Clinical islet transplantation (CIT) has emerged as a promising treatment option for type 1 diabetes mellitus (T1DM); however, the antirejection drug regimen necessary to mitigate allograft islet rejection is undesirable. The use of polymeric coatings to immunocamouflage the transplant from host immune attack has great potential. Alginate and poly(ethylene glycol) (PEG)-based polymers, functionalized with azide and phosphine, respectively, which form spontaneous and chemoselective crosslinks via the bioorthogonal Staudinger ligation scheme, were recently developed. Here, the utility of these polymers to form immunoprotective, ultrathin coatings on murine primary pancreatic islets is explored. Resulting coatings are nontoxic, with unimpaired glucose stimulated insulin secretion. Transplantation of coated BALB/c (H-2^d) islets into streptozotozin-induced diabetic C57BL/6 (H-2^b) results in prompt achievement of normoglycemia, at a rate comparable to controls. A significant subset of animals receiving coated islets (57%) exhibits long-term (>100 d) function, with robust islets observed upon explantation. Control islets rejected after 15 d (±9 d).
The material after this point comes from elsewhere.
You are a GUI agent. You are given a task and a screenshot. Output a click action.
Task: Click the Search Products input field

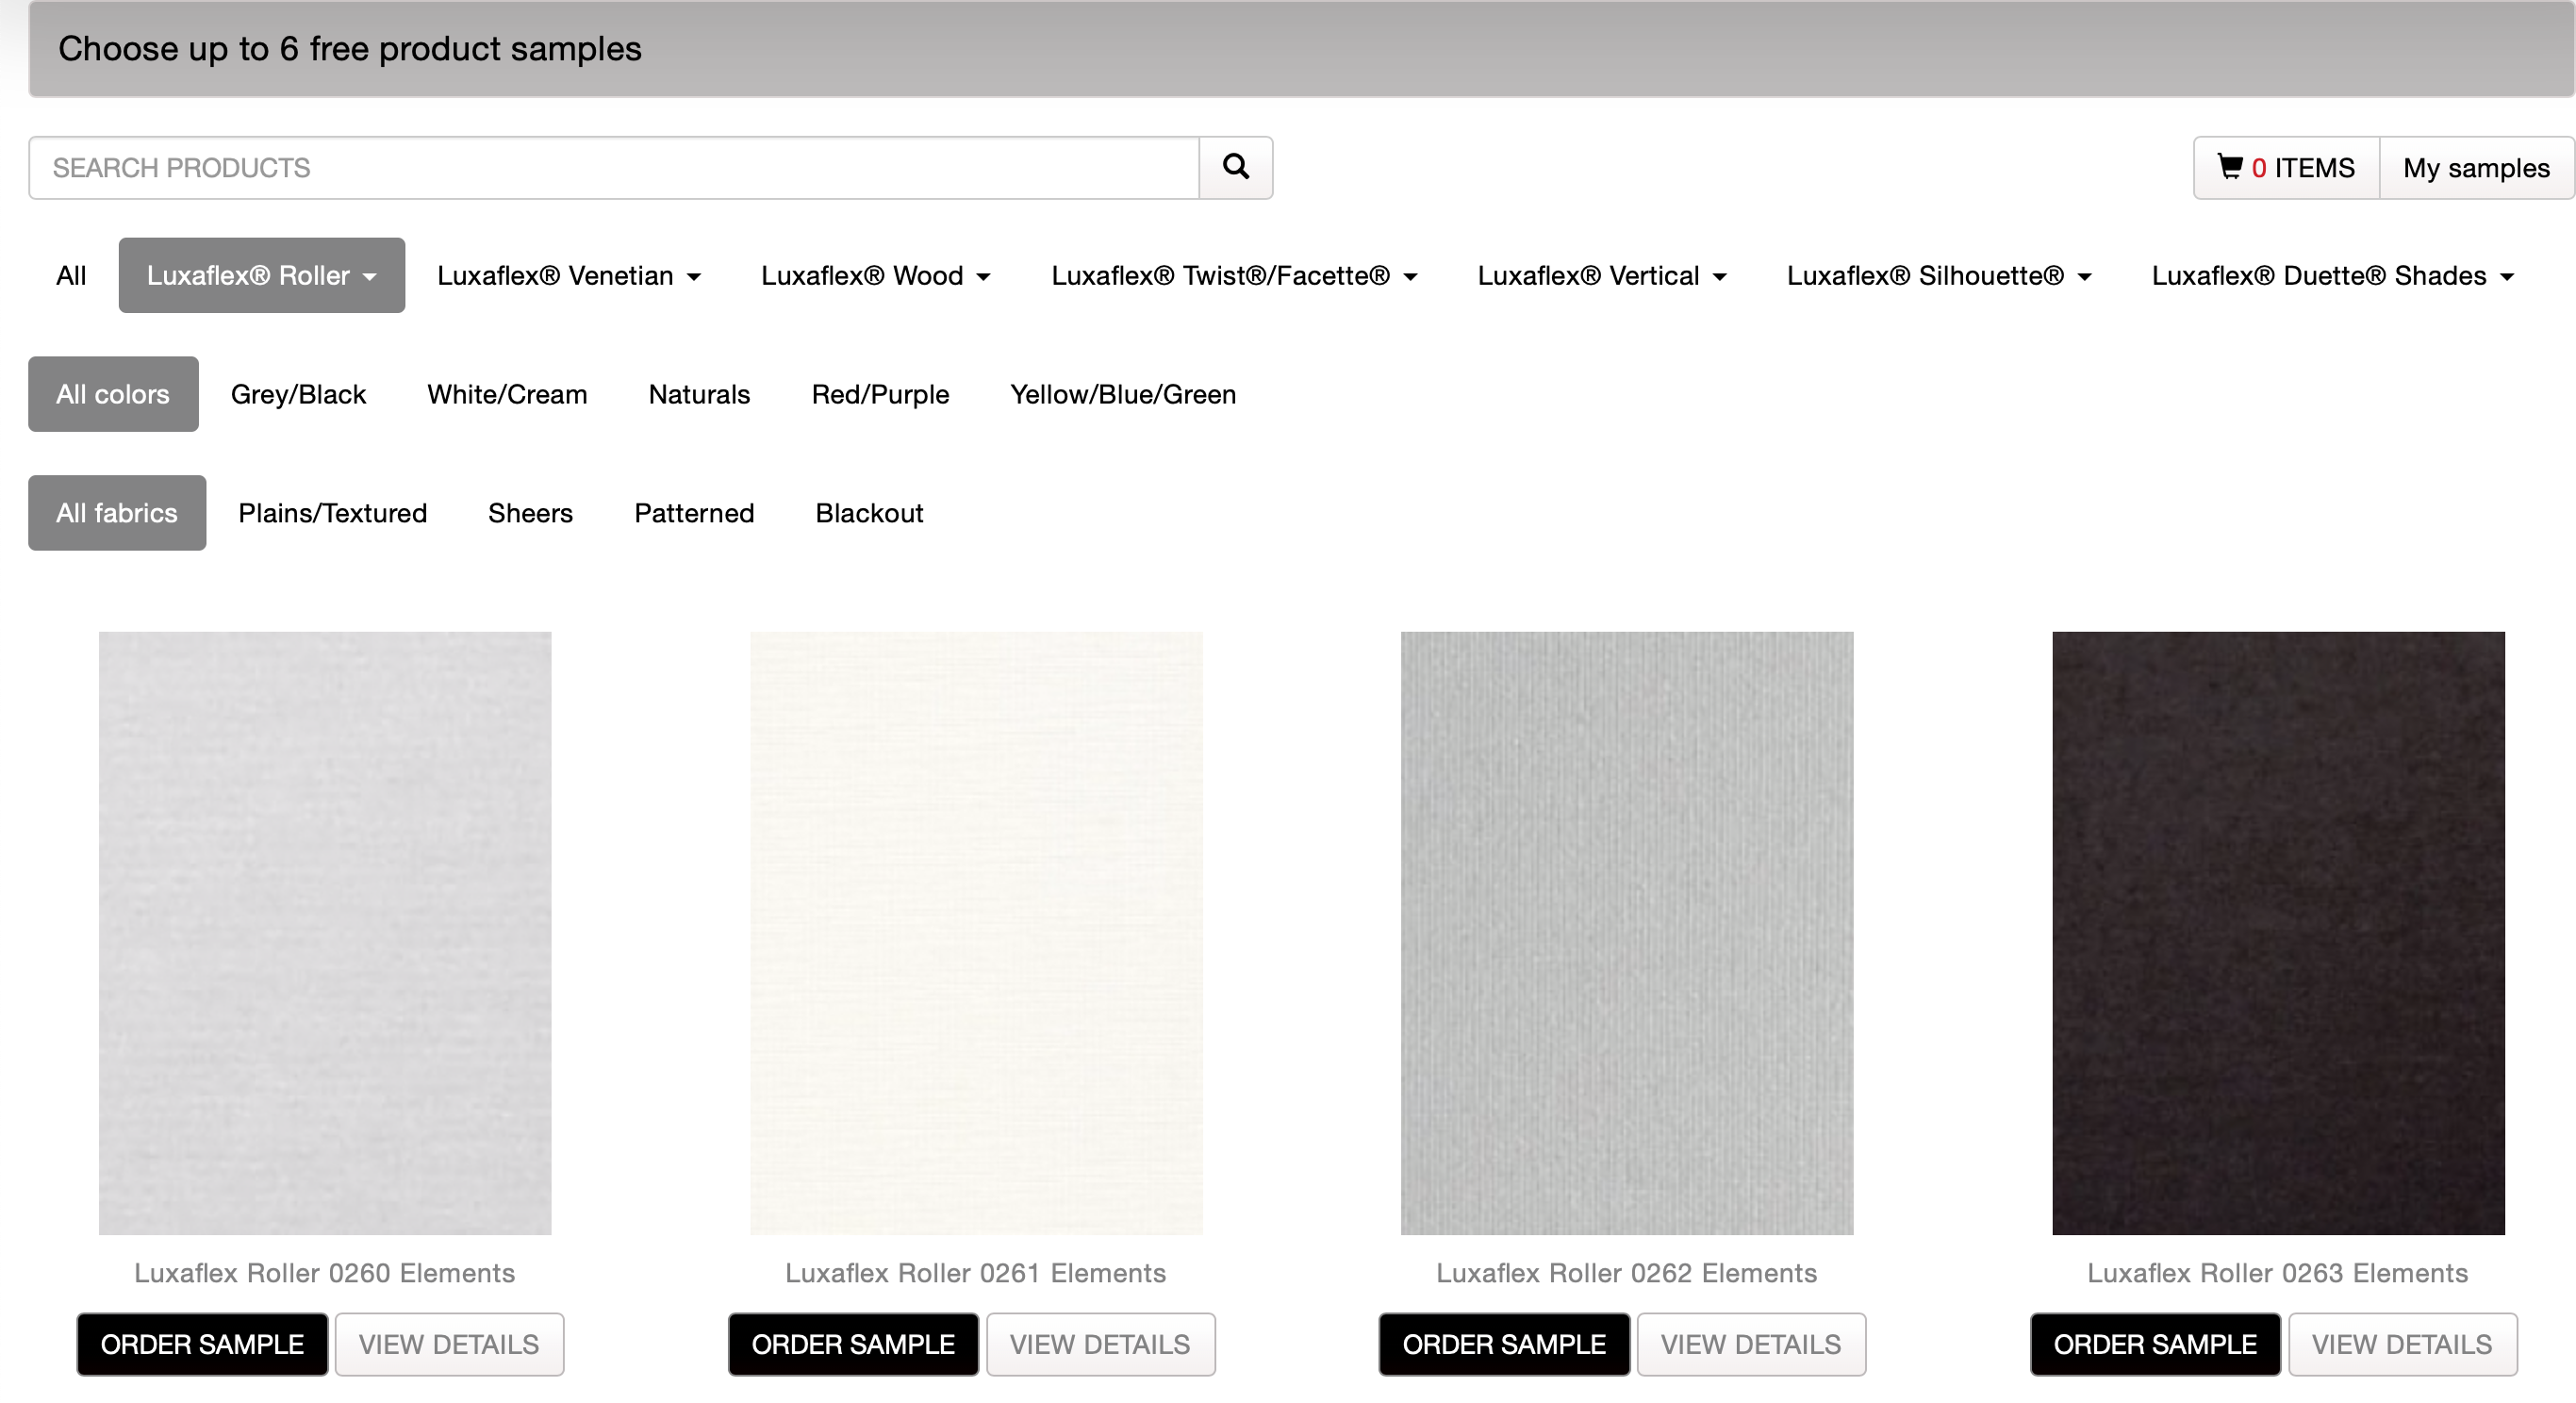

Results illustrate the capacity of chemoselectively functionalized polymers to form coatings on islets, imparting no detrimental effect to the underlying cells, with resulting coatings exhibiting significant protective effects in an allograft murine model. Application of bioorthogonal polymers for cellular encapsulation: Alginate and poly(ethylene glycol) (PEG), functionalized with azide and 1-methyl-2-diphenylphos-phino-terephthalate (MDT), respec-tively, form spontaneous and chemoselective crosslinks via the bioorthogonal Staudinger ligation scheme. These polymers are utilized to generate ultrathin coatings on murine pancreatic islets. Resulting coatings are nontoxic and impart significant immunoprotective effects when transplanted in a full allograft mismatch murine model.